# gibts einen kleinen AWL->MC7 Assembler?



## LowLevelMahn (6 August 2010)

ich suche was einfaches zum spielen mit dem ich AWL-Source z.B. Textdatei in MC7 Code umwandeln kann - gibts sowas?

den (resultierenden) MC7 Code sollte ich ja dann mit den Tools die aus dem  "*MC7-Code in AWL umzuwandeln"-*Thema entstanden sind wieder einsehen können


----------



## Rainer Hönle (6 August 2010)

LowLevelMahn schrieb:


> ich suche was einfaches zum spielen mit dem ich AWL-Source z.B. Textdatei in MC7 Code umwandeln kann - gibts sowas?
> 
> den (resultierenden) MC7 Code sollte ich ja dann mit den Tools die aus dem  "*MC7-Code in AWL umzuwandeln"-*Thema entstanden sind wieder einsehen können


Hat Jochen Kühner da nicht etwas dafür?

--- Verzeichnis der Datensätze ---
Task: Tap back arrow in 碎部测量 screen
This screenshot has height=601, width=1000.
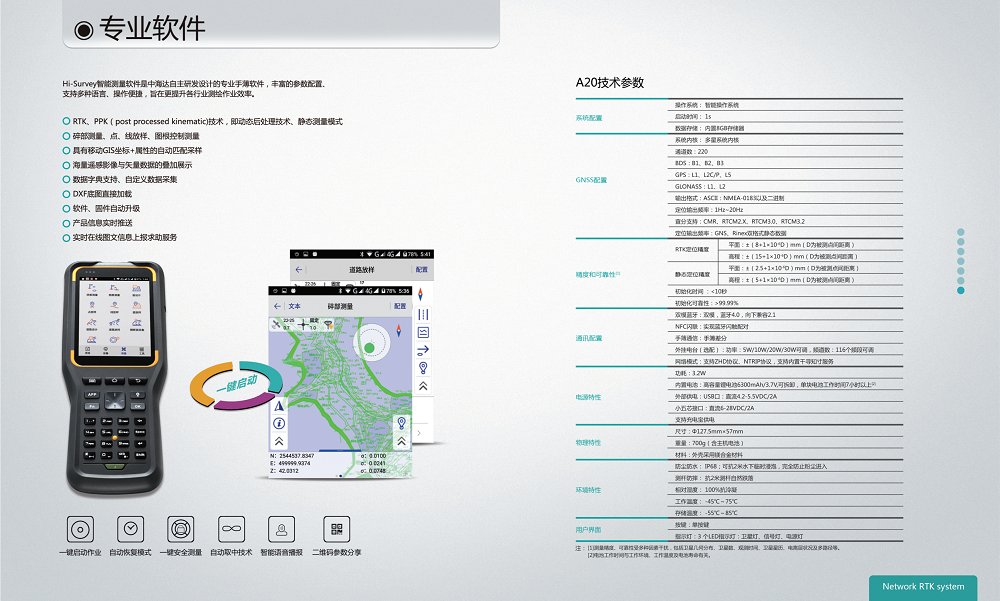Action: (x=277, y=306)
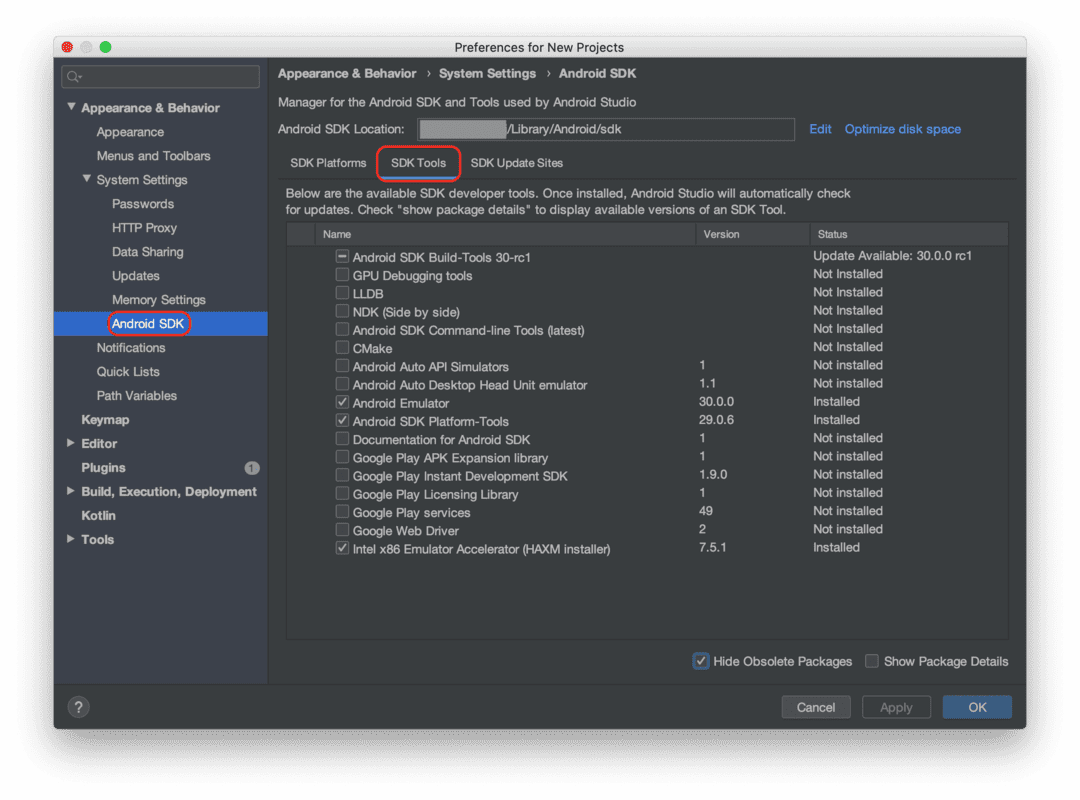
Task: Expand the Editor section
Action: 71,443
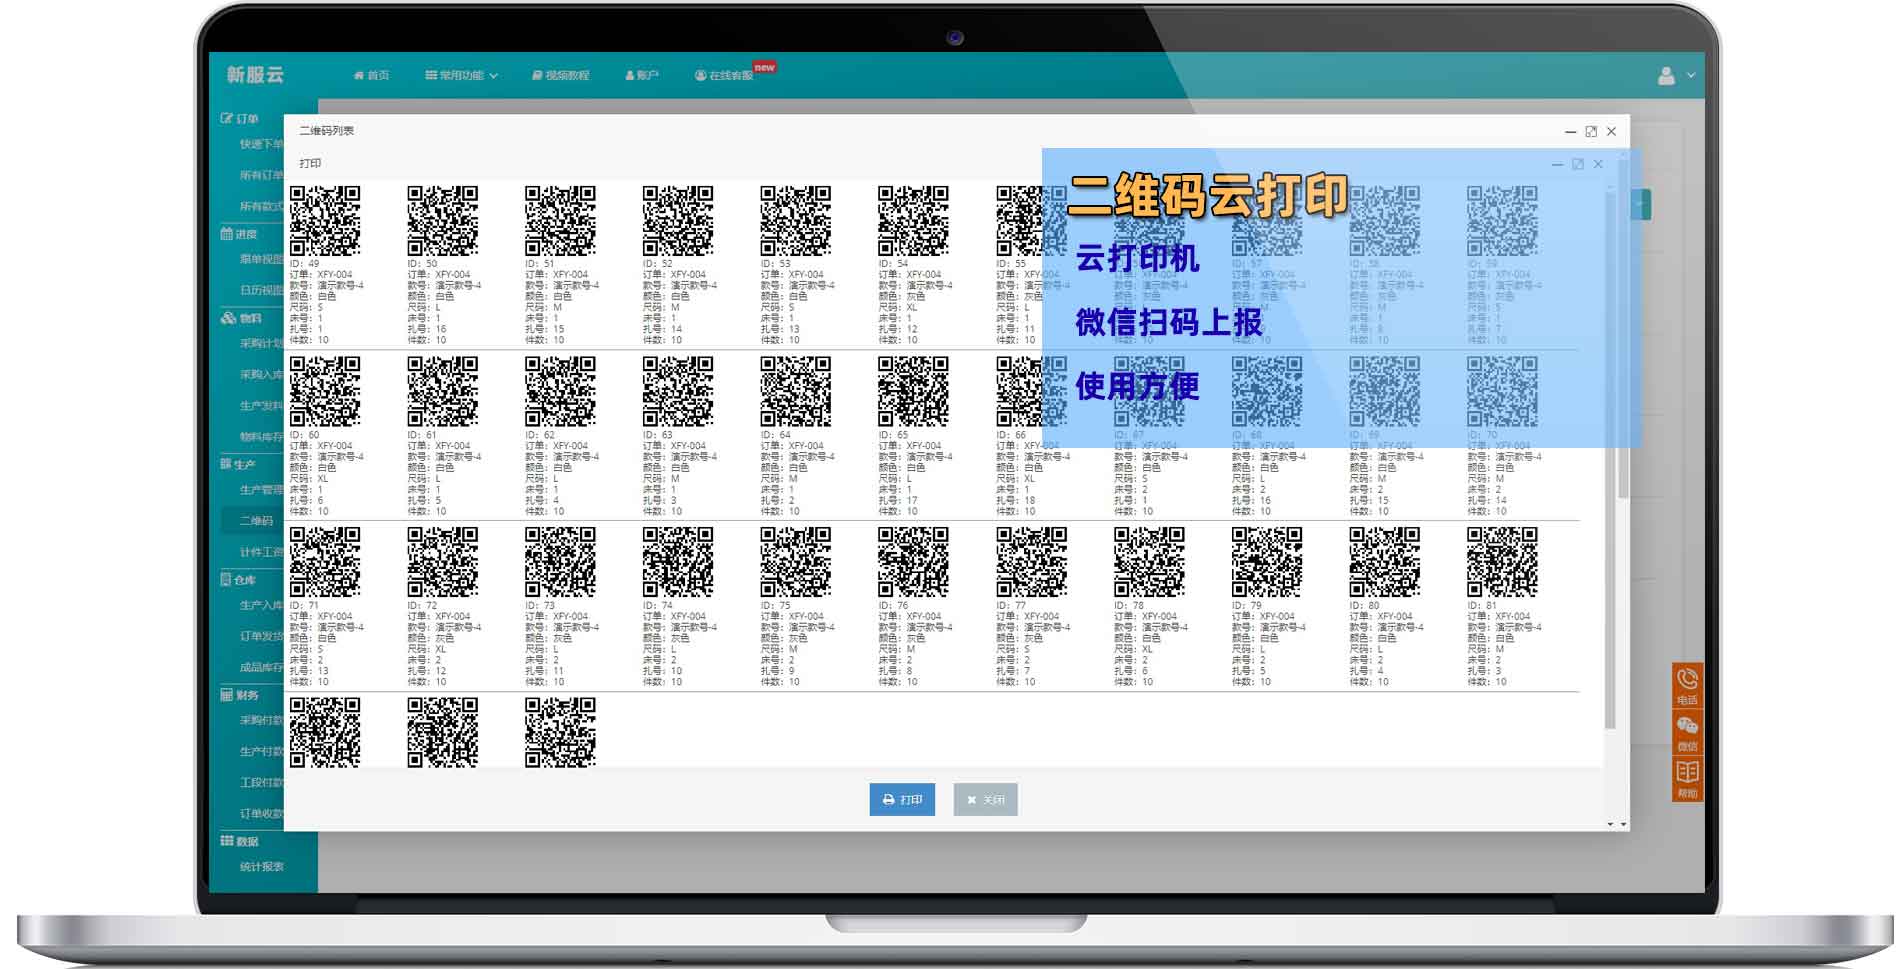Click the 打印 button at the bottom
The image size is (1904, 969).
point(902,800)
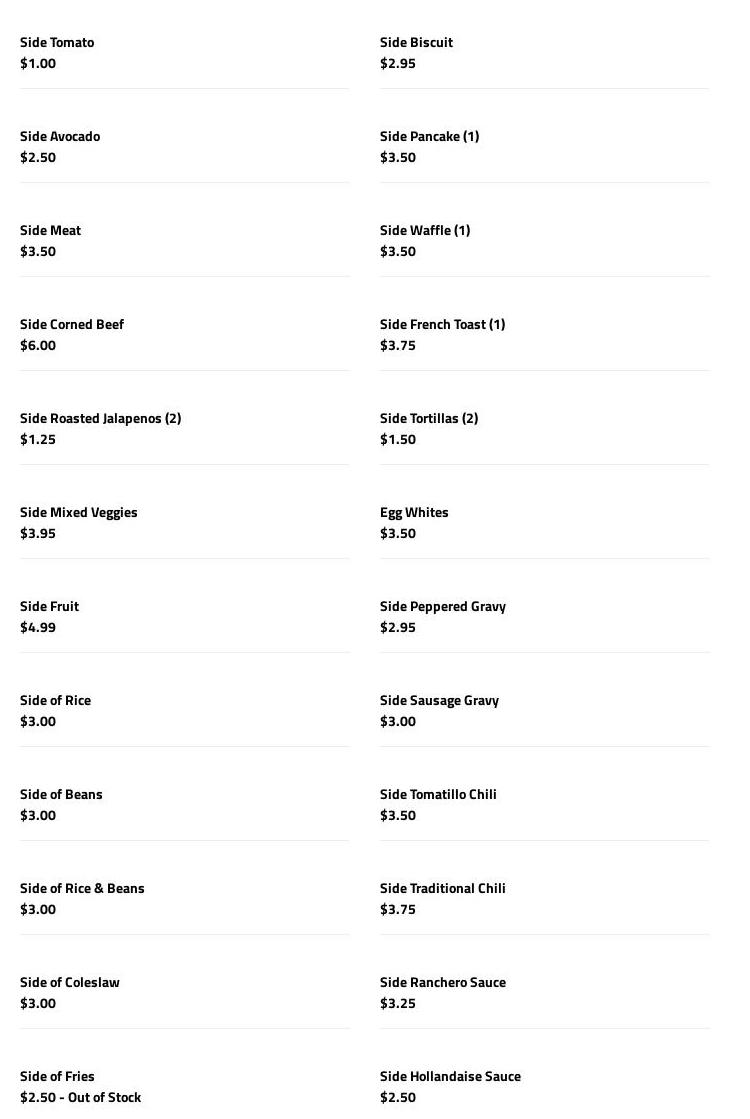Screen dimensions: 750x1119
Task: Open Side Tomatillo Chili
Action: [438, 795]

--- Aufgaben ---
a: Formuliere im ersten Beitrag des Forumsthreads den Absatz, der mit „ich suche was einfaches“ beginnt, kürzer in einem einzigen Satz. Die wesentlichen Angaben sollen erhalten bleiben.
b: Gib einen Abschnitt aus dem Forumsthread wortgetreu zurück: Beginne bei den Worten „## Rainer Hönle“ und höre nach „nicht etwas dafür?“ auf.

--- Antworten je Aufgabe ---
a: Gesucht wird ein einfaches Werkzeug zum Ausprobieren, das AWL-Quelltext, etwa aus einer Textdatei, in MC7-Code umwandelt.

b:
## Rainer Hönle (6 August 2010)

LowLevelMahn schrieb:


> ich suche was einfaches zum spielen mit dem ich AWL-Source z.B. Textdatei in MC7 Code umwandeln kann - gibts sowas?
> 
> den (resultierenden) MC7 Code sollte ich ja dann mit den Tools die aus dem  "*MC7-Code in AWL umzuwandeln"-*Thema entstanden sind wieder einsehen können


Hat Jochen Kühner da nicht etwas dafür?